- **What you need to do**
Answer these about the mailing list thread below:
(a) What tape drive and library does David's LAN Free backup write to?
(b) Which backups does David say run 4 to 5 times faster LAN free than over the LAN?
(c) What does Charles say the Intel/AMD-based Linux VTL heads lack?
-- START OF Passage --
2006-10-17 Thread David E Ehresman
Yes, our LAN Free goes directly to physical tape, namely 3590E in a 3494
library.

David

>>> Charles A Hart <[EMAIL PROTECTED]> 10/17/2006 9:21 AM >>>
David,

Was your 4-5 times faster going direct to a Physical Tape Drive?  I ask
as
we are moving to all Virtual Tape we are finding the LAN Free backups
to
any of the VTL Heads (Dilligent / Falcon Store etc) become the
bottleneck.
 I can see a stream to a 3592 or maybe an LTO3 drive do better than a
VTL
based LanFree.

I wish someone would make a VTL Head on a Unix box, there's just not
the
I/O capacity in these Intel/AMD based linux VTL heads

Regards,

Charles Hart
UHT - Data Protection





David E Ehresman <[EMAIL PROTECTED]>
Sent by: "ADSM: Dist Stor Manager" 
10/16/2006 01:15 PM
Please respond to
"ADSM: Dist Stor Manager" 


To
ADSM-L@VM.MARIST.EDU
cc

Subject
Re: [ADSM-L] Question about LanFreeBackup






My experience has been different.  Lan Free backups of our Oracle
databases run 4 to 5 times faster than over our lan.  Systems with
lots
of small files to backup did not show much improvement going lan free.

David Ehresman

>>> Mark Stapleton <[EMAIL PROTECTED]> 10/16/2006 2:01 PM >>>
From: ADSM: Dist Stor Manager [mailto:[EMAIL PROTECTED] On Behalf
Of
Anker Lerret
>> Remember that LAN-free backups are often no faster
>> than 100MB/1GB Ethernet LAN-based backups. (In a few
>> cases they will actually be slower.)
-- END OF Passage --
-- START OF Data lines --
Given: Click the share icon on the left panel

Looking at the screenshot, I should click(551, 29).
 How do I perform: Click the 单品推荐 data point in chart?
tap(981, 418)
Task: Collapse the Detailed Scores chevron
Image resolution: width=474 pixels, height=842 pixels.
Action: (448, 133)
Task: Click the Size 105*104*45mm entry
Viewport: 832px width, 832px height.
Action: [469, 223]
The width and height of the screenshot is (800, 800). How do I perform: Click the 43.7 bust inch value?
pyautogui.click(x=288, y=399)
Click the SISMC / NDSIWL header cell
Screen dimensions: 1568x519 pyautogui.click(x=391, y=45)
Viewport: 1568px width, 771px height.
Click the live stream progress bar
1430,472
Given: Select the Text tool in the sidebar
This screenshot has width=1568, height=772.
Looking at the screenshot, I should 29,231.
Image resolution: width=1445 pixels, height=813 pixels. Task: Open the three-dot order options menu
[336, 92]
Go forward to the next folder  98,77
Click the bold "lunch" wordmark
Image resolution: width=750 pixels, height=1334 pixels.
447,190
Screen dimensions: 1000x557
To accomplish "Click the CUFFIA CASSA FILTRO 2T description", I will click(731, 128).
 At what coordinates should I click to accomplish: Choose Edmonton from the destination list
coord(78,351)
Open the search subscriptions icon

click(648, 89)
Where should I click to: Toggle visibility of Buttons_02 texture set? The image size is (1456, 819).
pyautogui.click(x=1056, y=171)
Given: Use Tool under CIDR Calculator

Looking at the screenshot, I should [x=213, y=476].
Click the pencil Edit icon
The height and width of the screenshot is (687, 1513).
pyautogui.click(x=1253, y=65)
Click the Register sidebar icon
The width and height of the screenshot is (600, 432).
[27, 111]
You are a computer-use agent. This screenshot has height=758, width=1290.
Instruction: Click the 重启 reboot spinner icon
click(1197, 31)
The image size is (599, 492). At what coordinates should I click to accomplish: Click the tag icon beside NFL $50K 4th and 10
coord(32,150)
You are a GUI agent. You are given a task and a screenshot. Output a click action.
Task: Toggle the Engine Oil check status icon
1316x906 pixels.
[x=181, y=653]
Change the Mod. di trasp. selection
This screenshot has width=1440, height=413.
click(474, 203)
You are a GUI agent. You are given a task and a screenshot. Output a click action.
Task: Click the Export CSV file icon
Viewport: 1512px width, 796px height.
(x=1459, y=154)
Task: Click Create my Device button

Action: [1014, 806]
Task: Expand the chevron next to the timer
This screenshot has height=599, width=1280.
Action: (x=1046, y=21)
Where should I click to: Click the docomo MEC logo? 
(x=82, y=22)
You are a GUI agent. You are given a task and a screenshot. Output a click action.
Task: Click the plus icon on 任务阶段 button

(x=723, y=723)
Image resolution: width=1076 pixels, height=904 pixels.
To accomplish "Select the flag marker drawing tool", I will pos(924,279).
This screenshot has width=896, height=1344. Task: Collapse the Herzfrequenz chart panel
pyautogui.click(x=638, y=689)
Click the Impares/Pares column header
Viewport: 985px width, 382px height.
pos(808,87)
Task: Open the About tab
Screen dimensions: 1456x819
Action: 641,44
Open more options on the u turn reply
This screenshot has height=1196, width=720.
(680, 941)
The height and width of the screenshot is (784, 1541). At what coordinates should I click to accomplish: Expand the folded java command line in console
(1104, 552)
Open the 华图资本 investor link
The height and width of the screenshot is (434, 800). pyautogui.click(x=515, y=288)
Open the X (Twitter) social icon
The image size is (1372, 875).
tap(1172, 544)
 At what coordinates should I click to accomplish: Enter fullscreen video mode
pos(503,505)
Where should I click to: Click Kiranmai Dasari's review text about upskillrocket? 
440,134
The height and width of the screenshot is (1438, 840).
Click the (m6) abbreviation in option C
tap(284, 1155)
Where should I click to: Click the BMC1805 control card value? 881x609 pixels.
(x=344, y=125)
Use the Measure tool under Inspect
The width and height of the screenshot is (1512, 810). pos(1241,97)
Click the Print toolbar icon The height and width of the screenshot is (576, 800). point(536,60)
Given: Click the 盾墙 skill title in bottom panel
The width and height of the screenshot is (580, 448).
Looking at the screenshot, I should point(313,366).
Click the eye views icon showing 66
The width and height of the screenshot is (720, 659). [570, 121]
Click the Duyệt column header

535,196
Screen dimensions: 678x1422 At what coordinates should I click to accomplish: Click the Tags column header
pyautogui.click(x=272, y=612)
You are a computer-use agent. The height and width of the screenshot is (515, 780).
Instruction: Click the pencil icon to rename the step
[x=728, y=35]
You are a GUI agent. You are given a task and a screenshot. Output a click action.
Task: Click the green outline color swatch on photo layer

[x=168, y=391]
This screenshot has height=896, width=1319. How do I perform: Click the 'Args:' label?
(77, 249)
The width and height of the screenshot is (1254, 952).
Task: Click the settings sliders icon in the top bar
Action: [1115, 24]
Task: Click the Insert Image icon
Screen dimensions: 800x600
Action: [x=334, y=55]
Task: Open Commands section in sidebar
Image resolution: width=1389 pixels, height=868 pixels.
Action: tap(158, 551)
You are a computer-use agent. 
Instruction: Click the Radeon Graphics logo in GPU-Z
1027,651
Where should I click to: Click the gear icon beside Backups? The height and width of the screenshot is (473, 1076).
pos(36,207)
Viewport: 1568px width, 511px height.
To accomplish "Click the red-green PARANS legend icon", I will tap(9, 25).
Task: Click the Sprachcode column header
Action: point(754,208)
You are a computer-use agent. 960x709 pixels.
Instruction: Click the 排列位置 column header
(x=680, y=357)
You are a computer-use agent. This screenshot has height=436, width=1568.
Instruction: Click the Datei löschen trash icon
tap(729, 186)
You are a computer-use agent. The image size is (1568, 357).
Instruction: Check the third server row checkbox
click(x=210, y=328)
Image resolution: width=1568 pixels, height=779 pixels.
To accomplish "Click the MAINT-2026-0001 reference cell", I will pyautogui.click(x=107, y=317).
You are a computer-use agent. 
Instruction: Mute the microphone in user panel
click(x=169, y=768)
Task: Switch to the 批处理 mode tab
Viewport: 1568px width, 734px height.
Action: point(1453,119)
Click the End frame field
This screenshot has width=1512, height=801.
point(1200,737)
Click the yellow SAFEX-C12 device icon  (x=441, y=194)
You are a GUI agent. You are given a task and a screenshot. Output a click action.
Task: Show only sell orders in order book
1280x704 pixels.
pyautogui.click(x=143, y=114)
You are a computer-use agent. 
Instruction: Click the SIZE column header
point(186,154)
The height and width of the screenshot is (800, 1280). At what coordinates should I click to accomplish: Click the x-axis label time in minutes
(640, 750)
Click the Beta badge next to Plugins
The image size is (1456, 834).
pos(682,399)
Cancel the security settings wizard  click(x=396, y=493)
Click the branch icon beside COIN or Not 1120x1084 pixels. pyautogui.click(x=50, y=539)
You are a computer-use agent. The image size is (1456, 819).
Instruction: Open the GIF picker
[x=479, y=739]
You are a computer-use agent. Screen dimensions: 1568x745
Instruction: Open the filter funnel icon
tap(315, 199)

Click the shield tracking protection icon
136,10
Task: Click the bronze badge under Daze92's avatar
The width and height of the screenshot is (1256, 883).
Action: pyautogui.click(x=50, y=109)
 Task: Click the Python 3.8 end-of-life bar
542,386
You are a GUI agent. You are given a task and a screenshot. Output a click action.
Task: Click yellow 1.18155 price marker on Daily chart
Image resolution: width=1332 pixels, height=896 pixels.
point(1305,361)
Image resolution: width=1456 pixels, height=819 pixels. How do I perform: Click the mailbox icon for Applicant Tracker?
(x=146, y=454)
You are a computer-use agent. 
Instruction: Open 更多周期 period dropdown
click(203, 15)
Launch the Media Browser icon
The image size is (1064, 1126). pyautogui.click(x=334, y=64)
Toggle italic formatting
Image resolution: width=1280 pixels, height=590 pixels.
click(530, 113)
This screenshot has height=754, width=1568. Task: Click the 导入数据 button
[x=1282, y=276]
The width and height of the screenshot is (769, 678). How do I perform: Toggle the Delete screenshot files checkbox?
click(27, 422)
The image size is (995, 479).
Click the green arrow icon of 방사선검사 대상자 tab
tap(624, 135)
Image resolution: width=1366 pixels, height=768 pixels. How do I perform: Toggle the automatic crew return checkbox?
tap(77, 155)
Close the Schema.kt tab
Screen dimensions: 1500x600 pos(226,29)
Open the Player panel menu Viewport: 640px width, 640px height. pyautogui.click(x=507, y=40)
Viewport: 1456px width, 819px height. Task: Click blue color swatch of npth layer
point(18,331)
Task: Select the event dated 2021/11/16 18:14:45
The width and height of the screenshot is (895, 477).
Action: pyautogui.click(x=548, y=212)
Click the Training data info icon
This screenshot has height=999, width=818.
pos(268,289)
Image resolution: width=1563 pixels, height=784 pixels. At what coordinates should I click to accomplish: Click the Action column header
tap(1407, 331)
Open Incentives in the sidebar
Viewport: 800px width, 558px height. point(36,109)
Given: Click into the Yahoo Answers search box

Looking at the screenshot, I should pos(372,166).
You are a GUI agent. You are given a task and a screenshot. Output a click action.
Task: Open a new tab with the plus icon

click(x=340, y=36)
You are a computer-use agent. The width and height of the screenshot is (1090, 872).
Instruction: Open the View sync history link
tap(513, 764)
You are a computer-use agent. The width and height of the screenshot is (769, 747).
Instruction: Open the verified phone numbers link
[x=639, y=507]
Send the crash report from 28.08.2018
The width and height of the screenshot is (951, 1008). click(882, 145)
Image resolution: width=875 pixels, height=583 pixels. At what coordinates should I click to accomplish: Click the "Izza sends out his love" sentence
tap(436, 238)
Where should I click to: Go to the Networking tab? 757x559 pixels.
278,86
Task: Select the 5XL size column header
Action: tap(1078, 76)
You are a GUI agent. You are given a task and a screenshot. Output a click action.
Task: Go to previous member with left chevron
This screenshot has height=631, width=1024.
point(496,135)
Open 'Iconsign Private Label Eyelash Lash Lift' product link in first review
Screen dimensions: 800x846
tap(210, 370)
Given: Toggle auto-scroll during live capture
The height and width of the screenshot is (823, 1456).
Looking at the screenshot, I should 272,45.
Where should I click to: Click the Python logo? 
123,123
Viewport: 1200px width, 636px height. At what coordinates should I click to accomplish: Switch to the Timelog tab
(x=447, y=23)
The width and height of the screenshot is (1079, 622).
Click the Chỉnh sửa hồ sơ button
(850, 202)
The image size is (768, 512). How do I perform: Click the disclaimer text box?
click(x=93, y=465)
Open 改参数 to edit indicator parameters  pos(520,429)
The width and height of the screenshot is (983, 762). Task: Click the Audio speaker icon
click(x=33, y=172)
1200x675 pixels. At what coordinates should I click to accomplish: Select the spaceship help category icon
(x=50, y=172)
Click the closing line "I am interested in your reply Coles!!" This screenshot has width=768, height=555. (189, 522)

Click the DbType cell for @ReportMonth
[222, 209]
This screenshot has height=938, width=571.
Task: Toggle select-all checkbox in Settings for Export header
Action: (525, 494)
-- END OF Data lines --
- **Output for this exercise**
(a) 3590E drives in a 3494 library.
(b) The backups of their Oracle databases.
(c) I/O capacity.